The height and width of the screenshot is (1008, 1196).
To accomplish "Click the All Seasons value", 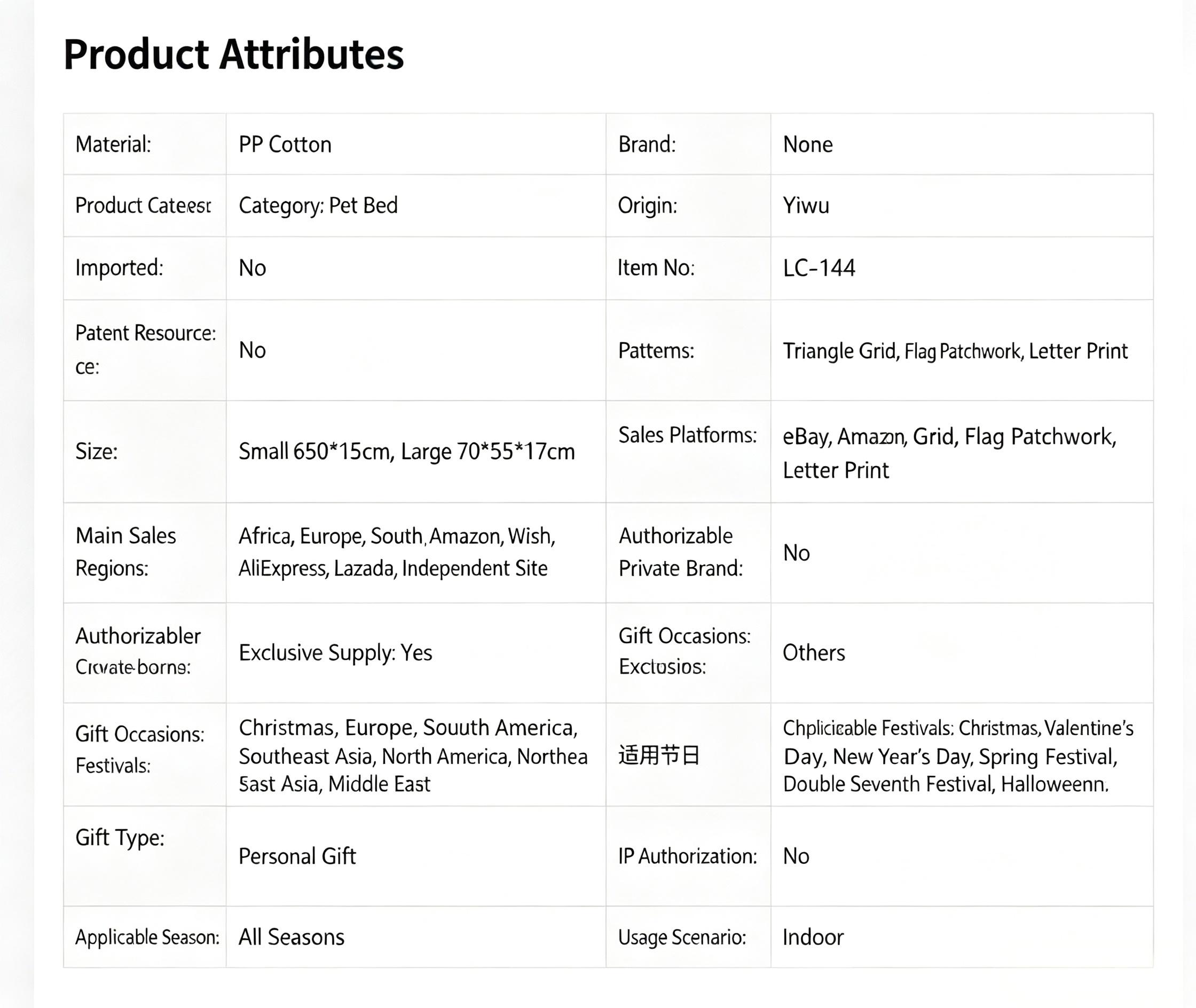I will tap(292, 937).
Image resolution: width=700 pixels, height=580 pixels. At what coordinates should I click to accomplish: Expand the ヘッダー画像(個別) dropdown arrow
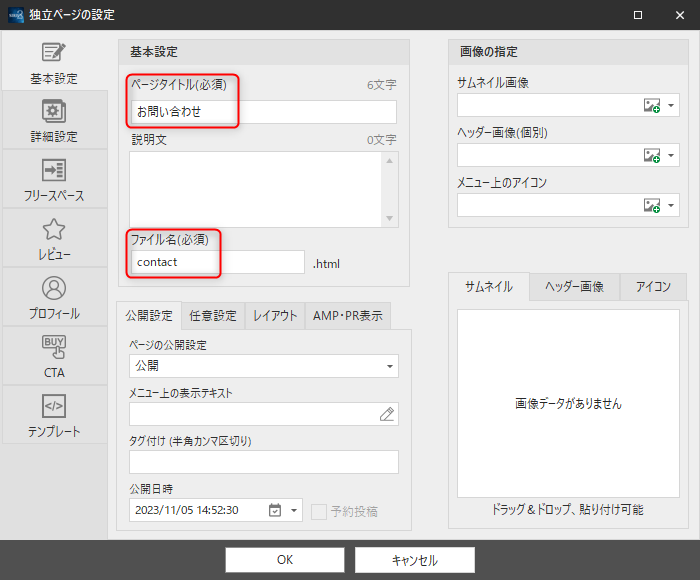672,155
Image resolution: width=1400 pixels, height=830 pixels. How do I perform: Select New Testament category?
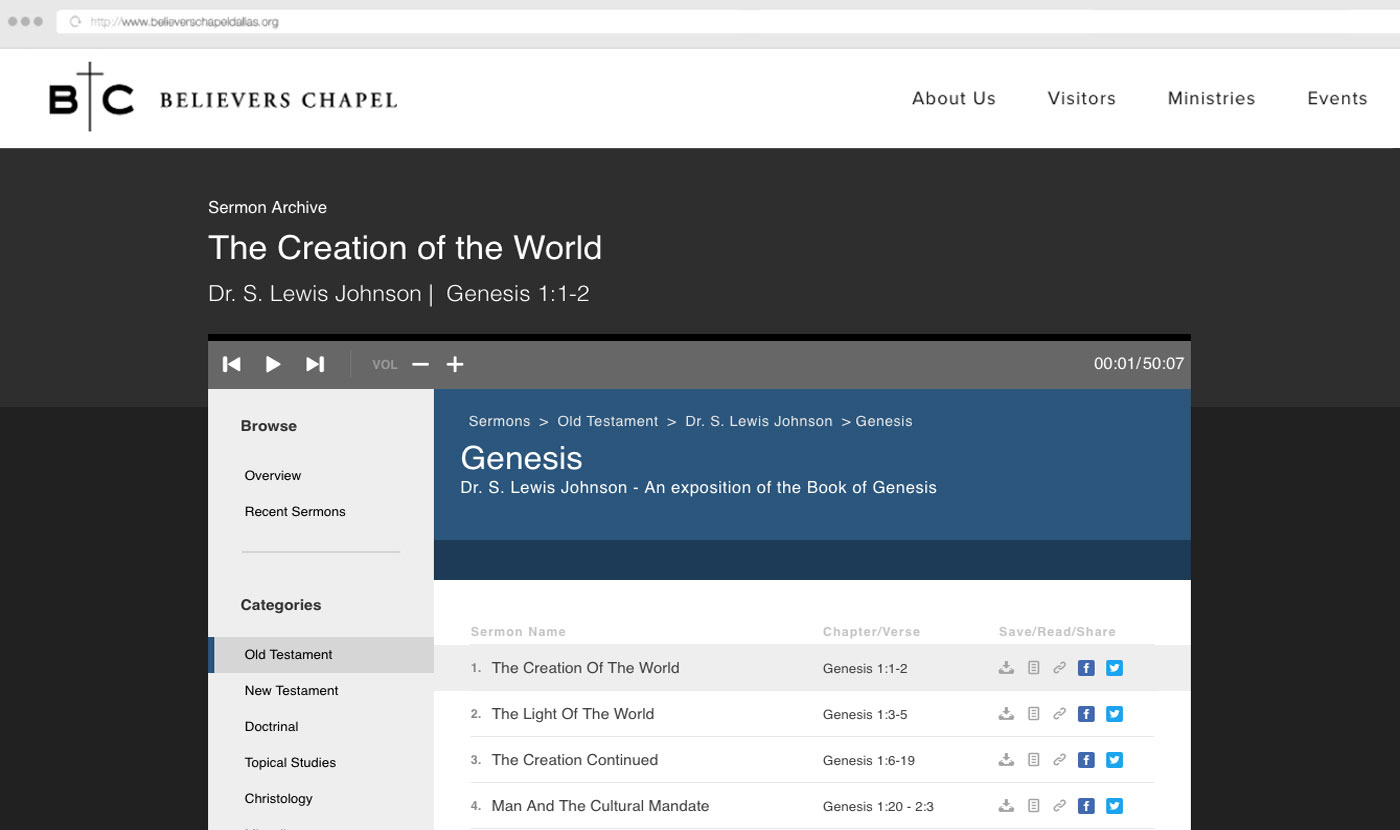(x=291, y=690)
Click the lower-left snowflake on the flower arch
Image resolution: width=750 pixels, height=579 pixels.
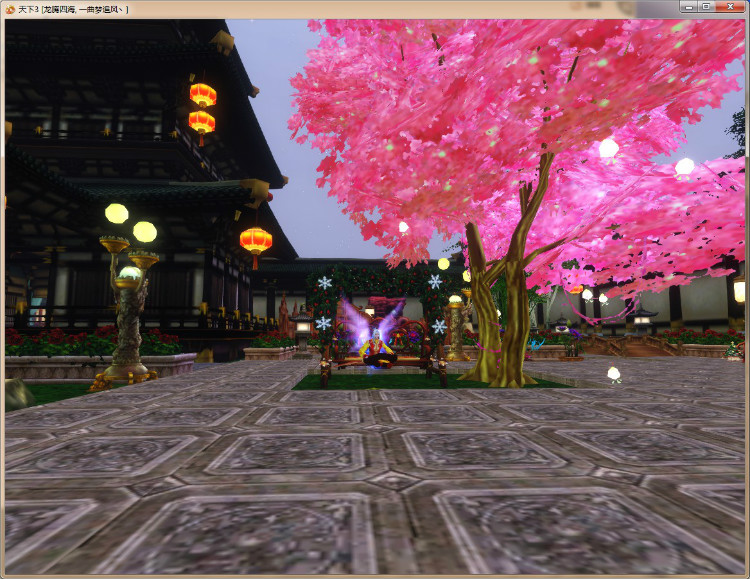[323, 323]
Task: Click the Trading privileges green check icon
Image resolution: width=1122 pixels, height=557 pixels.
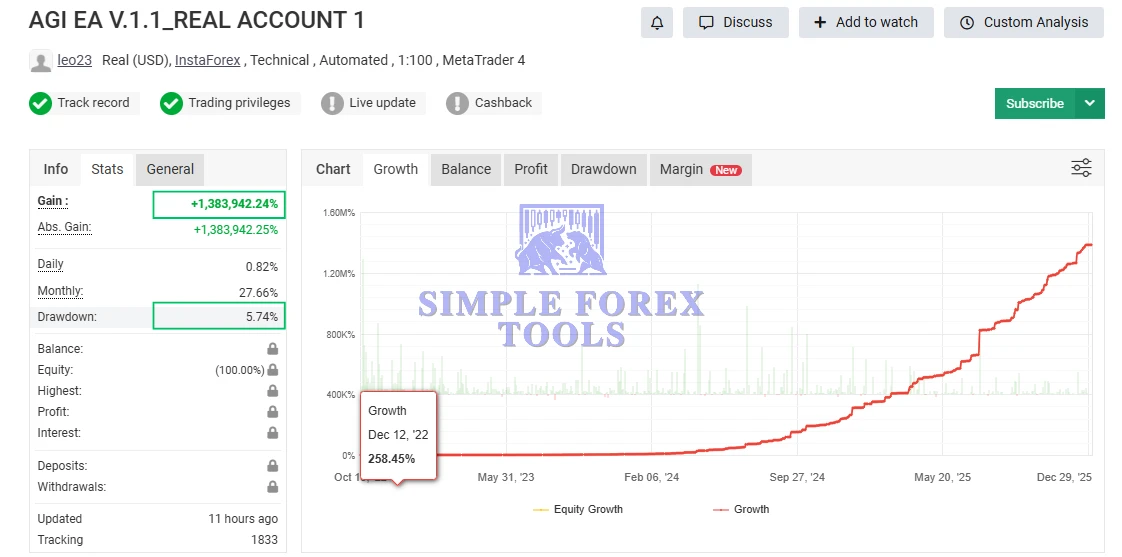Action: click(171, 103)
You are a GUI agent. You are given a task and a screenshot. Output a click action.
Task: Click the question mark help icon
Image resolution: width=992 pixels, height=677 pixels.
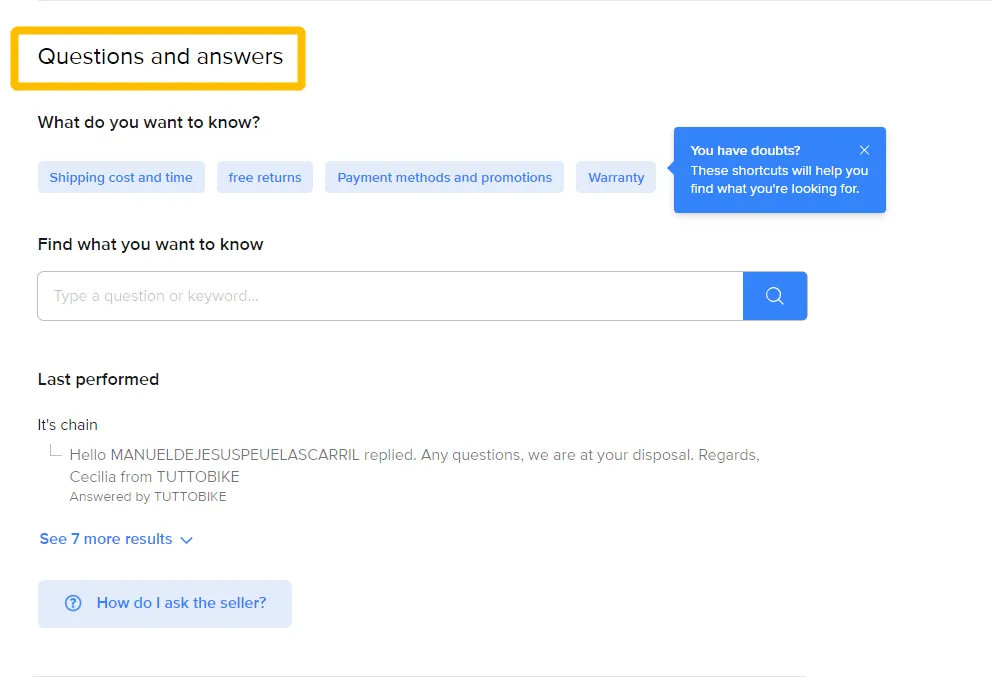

#### EXERCISE BRIEF:
Pictures must be left out. Repeat exactly the lines from the one containing "You are a GUI" through the final line of the data.

#### REPLY TO THE EXERCISE:
You are a GUI agent. You are given a task and a screenshot. Output a click action.
Task: Click the question mark help icon
Image resolution: width=992 pixels, height=677 pixels.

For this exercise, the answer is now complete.